▶ **Aim of the exercise**: The material below is to be copied exactly from the line with "Task: Click the arrow icon next to Textile" up to and including the line with "Click the Power section heading", with nothing else kept and no pictures.

▶ **Data section**:
Content starts

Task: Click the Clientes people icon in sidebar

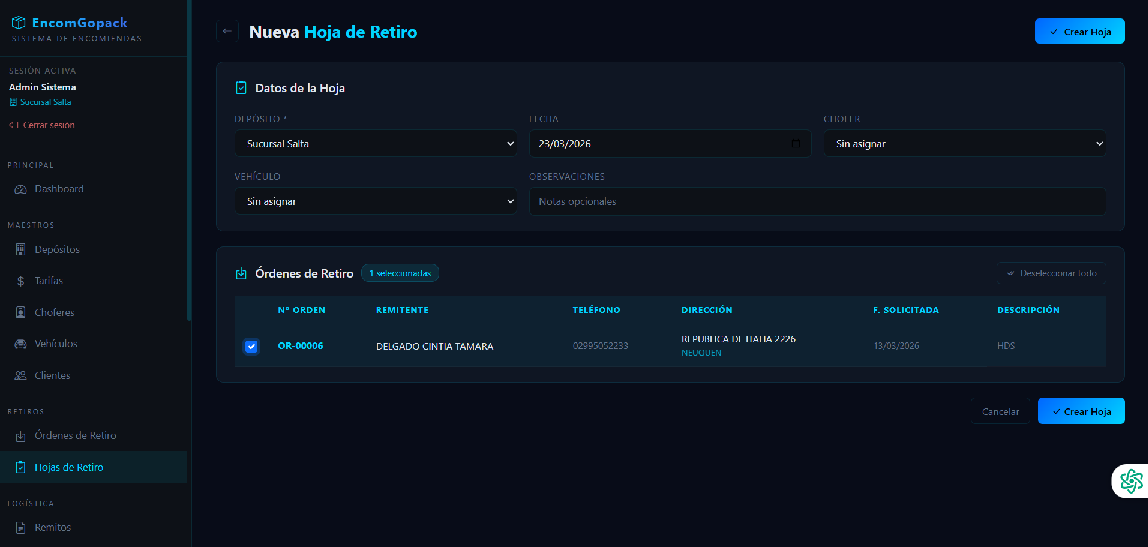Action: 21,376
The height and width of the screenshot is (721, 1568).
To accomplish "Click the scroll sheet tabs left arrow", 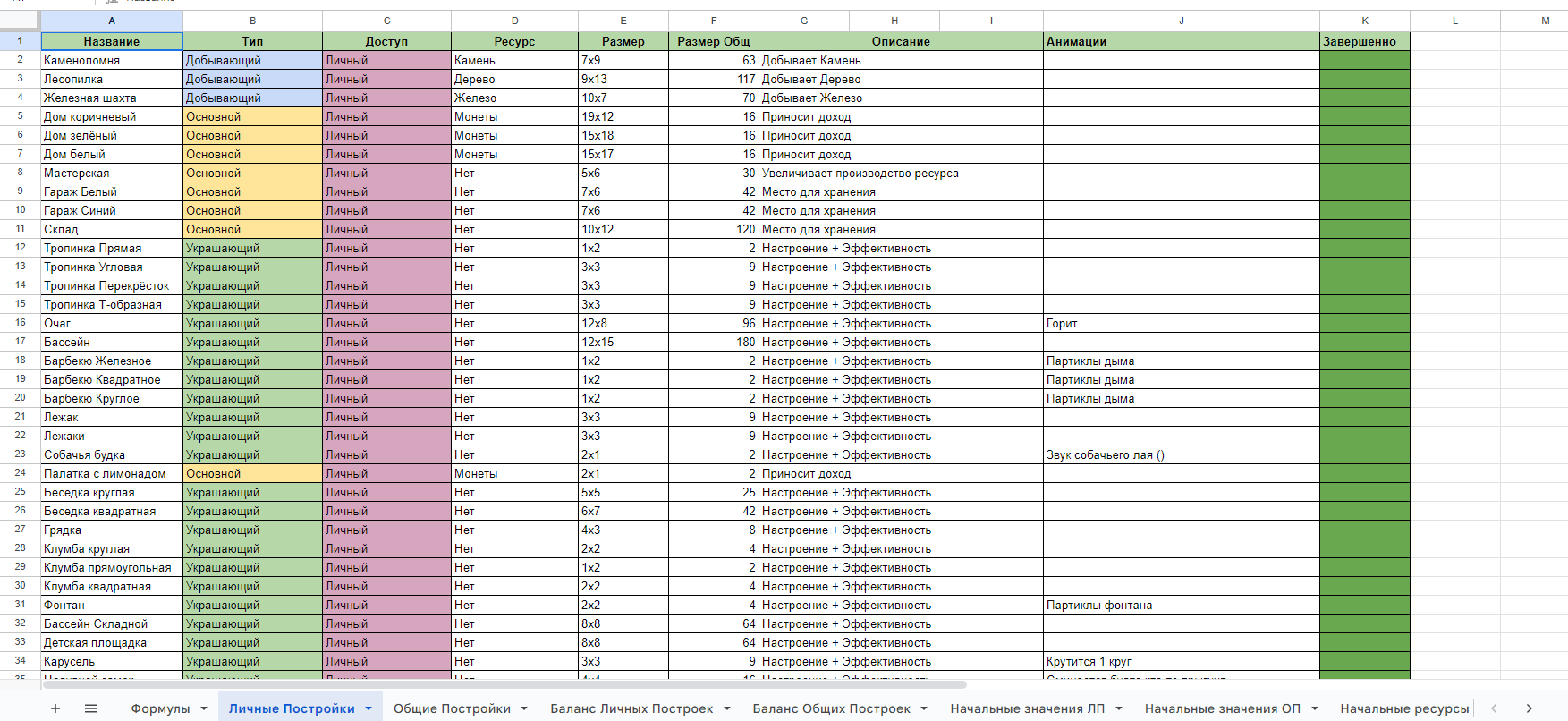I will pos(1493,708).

Content ends
Content starts

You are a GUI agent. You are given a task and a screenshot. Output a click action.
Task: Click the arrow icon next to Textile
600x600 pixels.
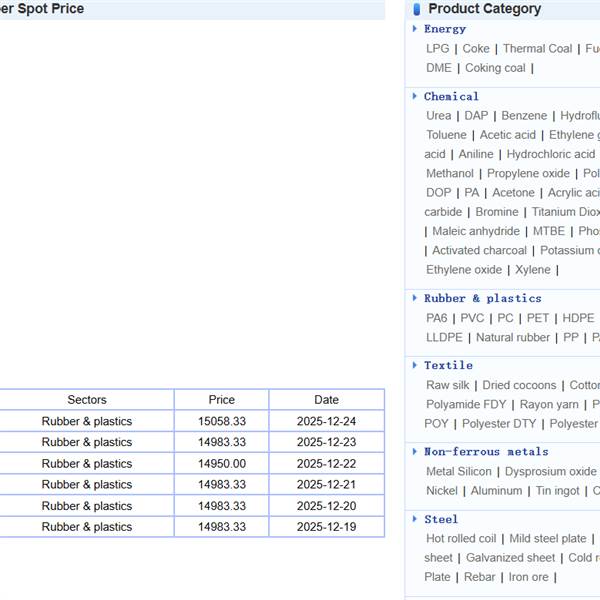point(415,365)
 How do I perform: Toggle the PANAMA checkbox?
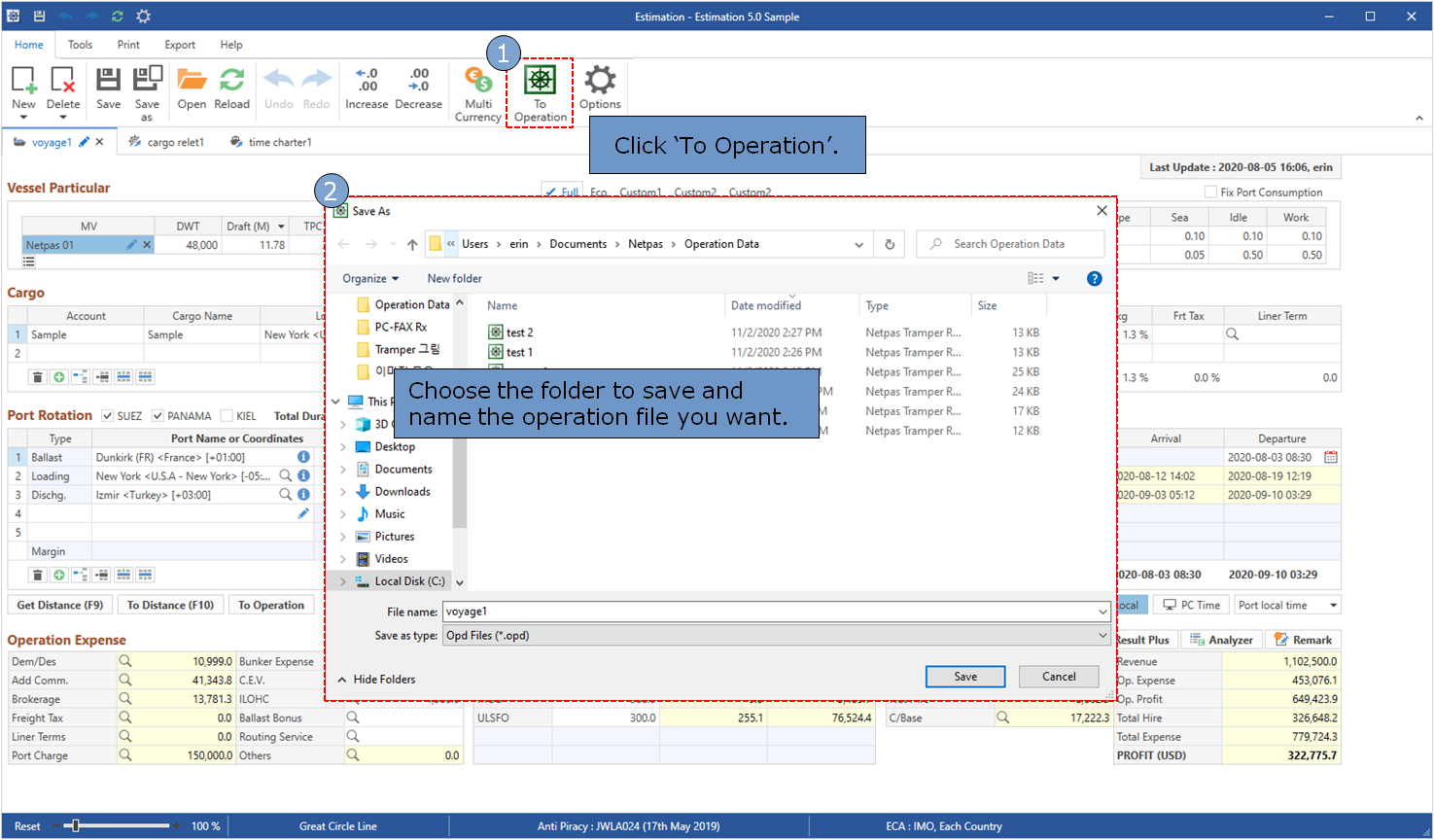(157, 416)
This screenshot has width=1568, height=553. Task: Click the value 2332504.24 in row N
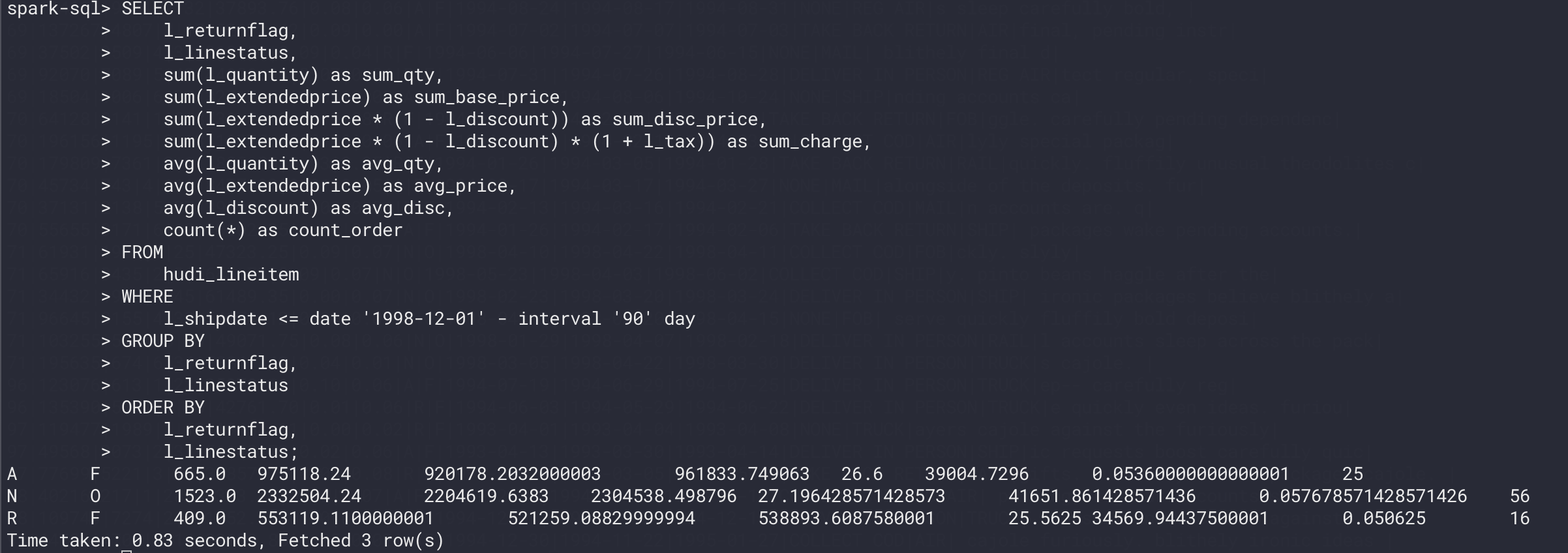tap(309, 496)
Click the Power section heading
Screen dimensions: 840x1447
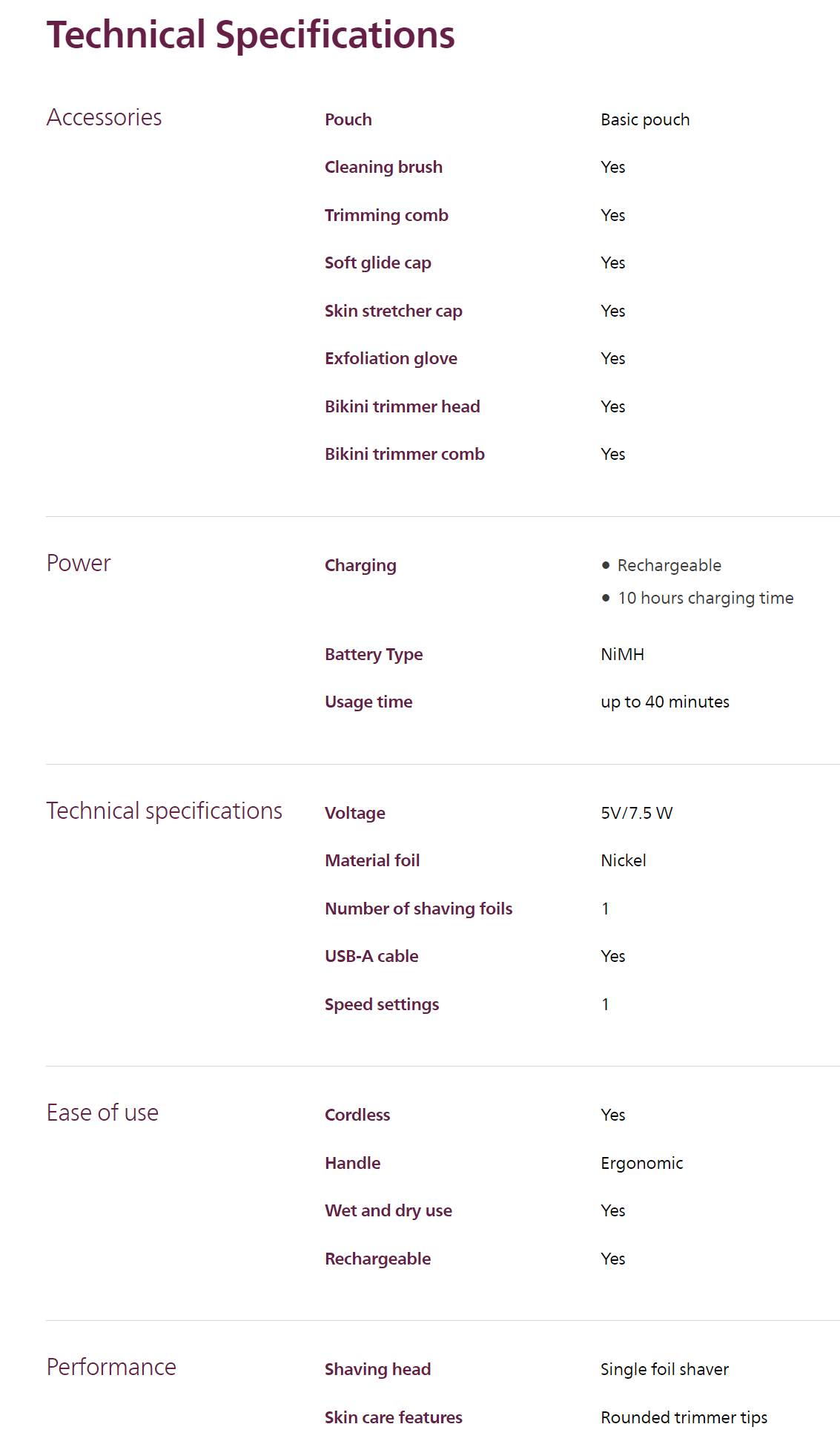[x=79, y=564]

Content ends
Content starts

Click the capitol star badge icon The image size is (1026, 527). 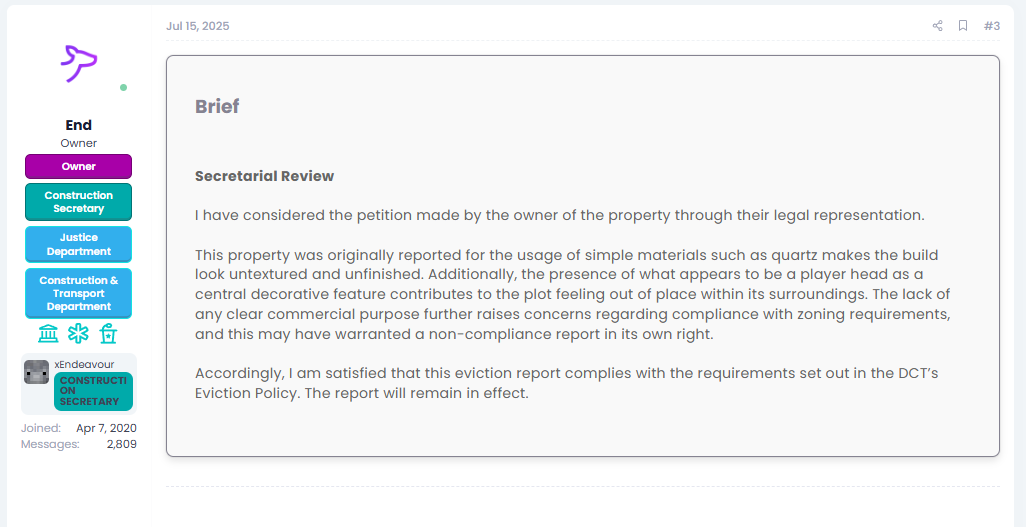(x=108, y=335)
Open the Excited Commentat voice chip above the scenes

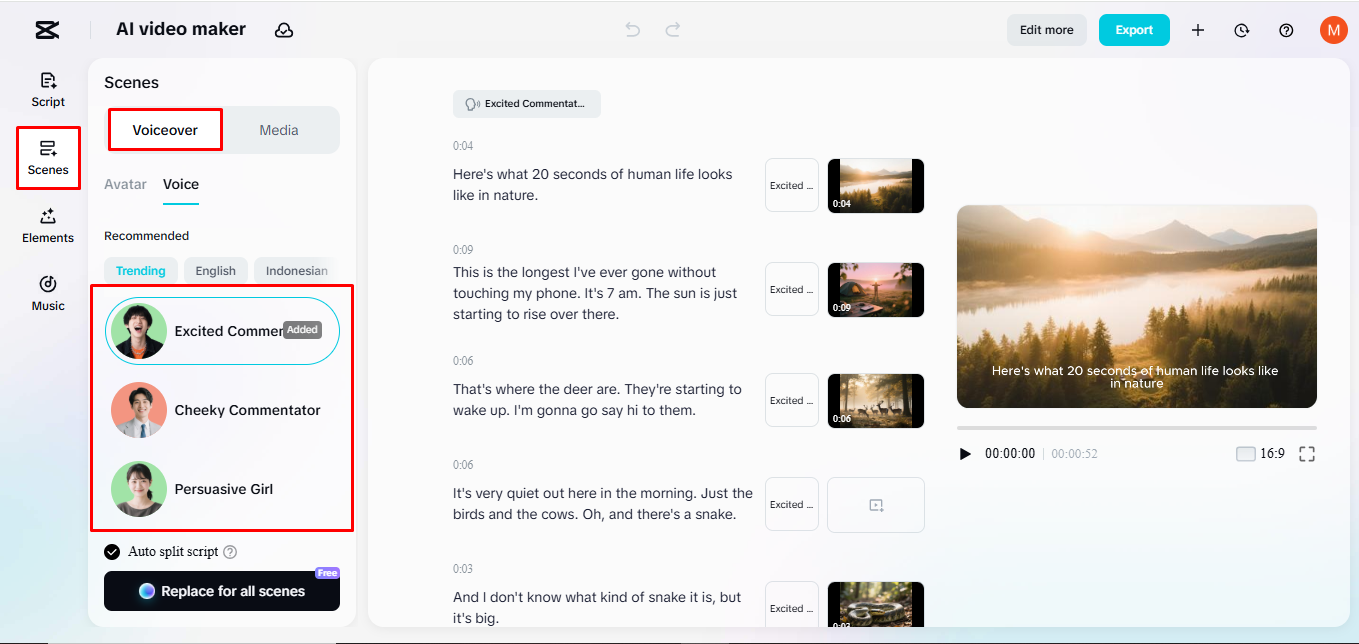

Content ends

▶ **Result**:
Task: Click the arrow icon next to Textile
600x600 pixels.
point(415,365)
 How do I perform: Toggle the PANAMA checkbox?
(157, 416)
This screenshot has width=1568, height=553. Task: Click the value 2332504.24 in row N
tap(309, 496)
Click the Power section heading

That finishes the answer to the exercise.